---- Given records

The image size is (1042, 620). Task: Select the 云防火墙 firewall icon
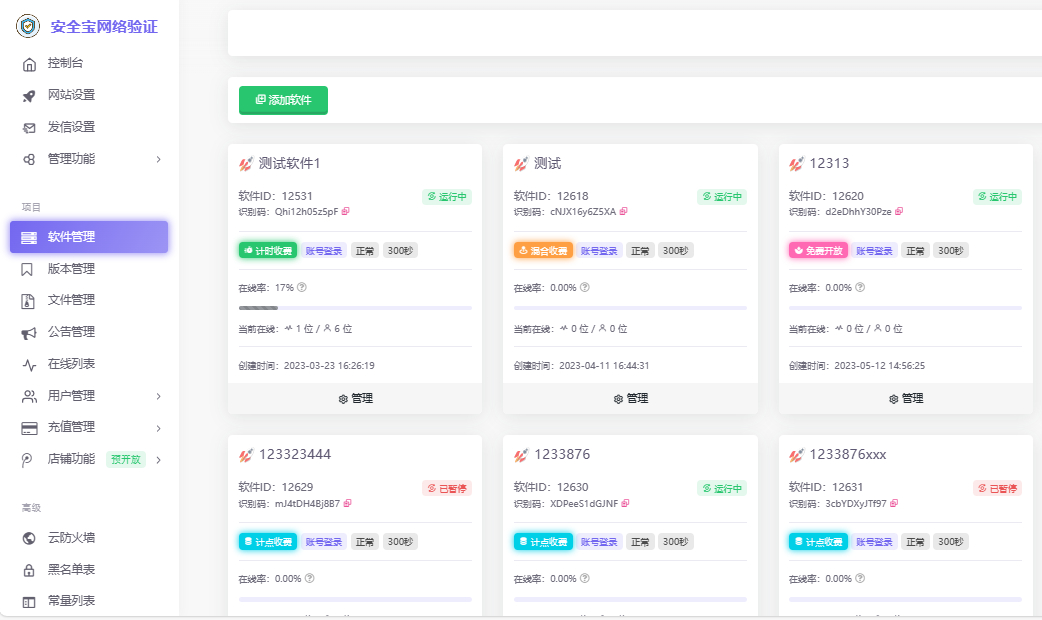coord(30,536)
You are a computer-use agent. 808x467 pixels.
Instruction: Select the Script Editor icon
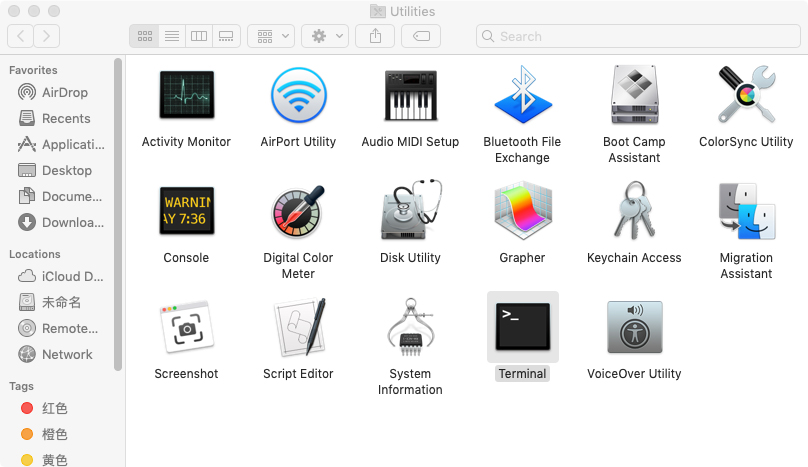[298, 327]
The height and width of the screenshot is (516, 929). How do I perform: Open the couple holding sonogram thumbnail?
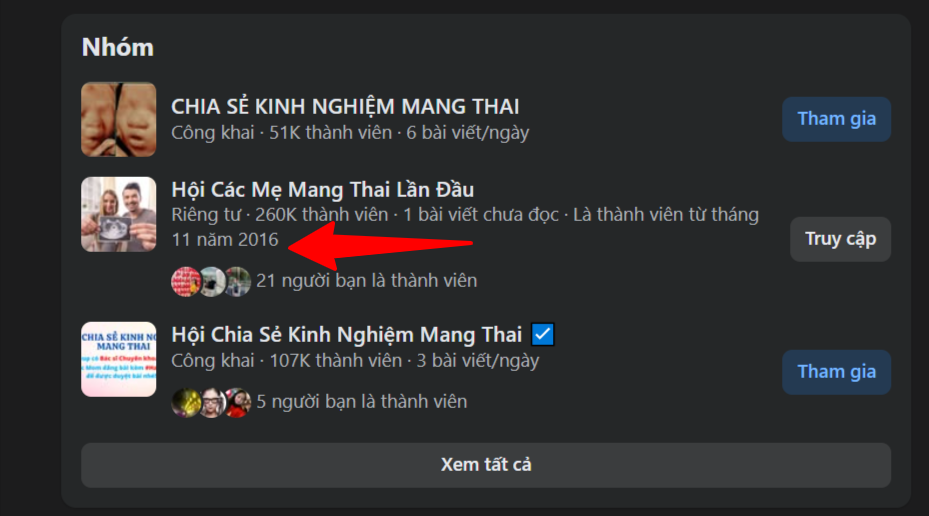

--------

What you need to do:
None of the pictures should be carried over when the data above is transcribed exactly.

Solution to this task:
The image size is (1042, 620). Task: Select the 云防火墙 firewall icon
coord(30,536)
You are a computer-use agent. 808x467 pixels.
Instruction: Select the Script Editor icon
[298, 327]
The height and width of the screenshot is (516, 929). How do I perform: Open the couple holding sonogram thumbnail?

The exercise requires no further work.